@eljodario
· Intermedio Editores
Quienes hemos tenido el privilegio de habernos aguantado durante 10 años, todos los días de cada año, a Pedro González, conocido nacionalmente como Don Jediondo, por fin pudimos encontrar una explicación a ese vivaz temperamento, a esa capacidad de mamar gallo y de quedarse serio, pero, sobre todo, de poder entender cómo se forja un cuenta chistes de categoría excepcional como lo es el boyacense de marras.
Por alguna razón que no explica en ninguna de sus 248 páginas de su autobiografía, titulada EL DIA QUE SE RIERON DE MI, Don Jediondo no nos da alguna pista sobre quién le sopla los libretos, quién le ilumina o le nubla sus demostradas inhabilidades para ser hombre de empresa y, mucho menos que nos dice en qué consiste su facilidad para volver sátira o parodia hasta los versículos de la Biblia y añicos su capital fracasando estruendosamente en los vendederos de sopas y sopitas que montó en medio país.
Por supuesto, se acaba el libro y tampoco sabemos sus lectores quién le dijo a este genial boyaco o quién lo convenció que hasta podía escribir su autobiografía y contarla como cualquiera de sus intervenciones en La Luciérnaga y Sábados Felices. Porque no hay que exagerar, Don Jediondo es una máquina de humor y un armador del putas de las parodias, pero escribiendo resulta siendo un viejo desocupado.

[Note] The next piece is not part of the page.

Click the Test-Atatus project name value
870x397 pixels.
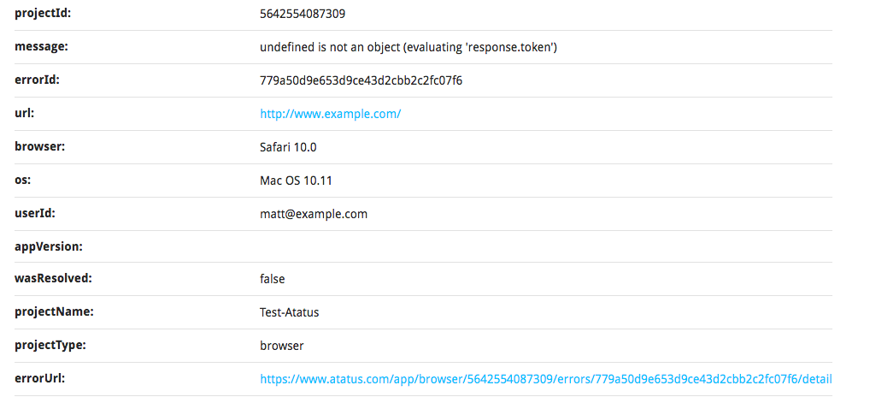coord(289,312)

Sin embargo, leer su cháchara es finalmente tan divertido como oírle echar sus cuentos. Saber de sus penurias de niño. Oírle del amor inmenso por su madre, que le enseñó a hacer empanadas, pero no a hacer cuentas. Y, en especial, conocer todos los vericuetos que ha pasado desde cuando se creía un locutor con un palo de escoba como micrófono en su natal Sutamarchán, produce risa en ascenso.

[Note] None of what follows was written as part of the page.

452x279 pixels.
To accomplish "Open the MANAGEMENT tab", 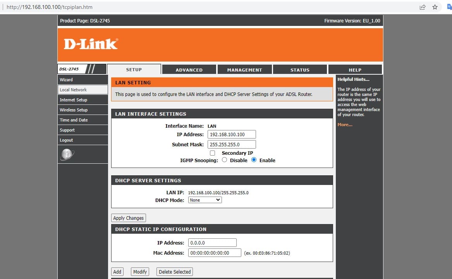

Quizás si yo no hubiese trabajado con él, pero protegido por Hernán Peláez, en la inolvidable Luciérnaga con que alumbramos por años al país, no habría metido el diente a este libro. Pero me ha resultado tan divertido que al terminarlo soy capaz de afirmar, en serio y no en broma, que Don Jediondo aprendió a escribir y que hasta al más hosco lector le arranca una sonrisa. (Opinión).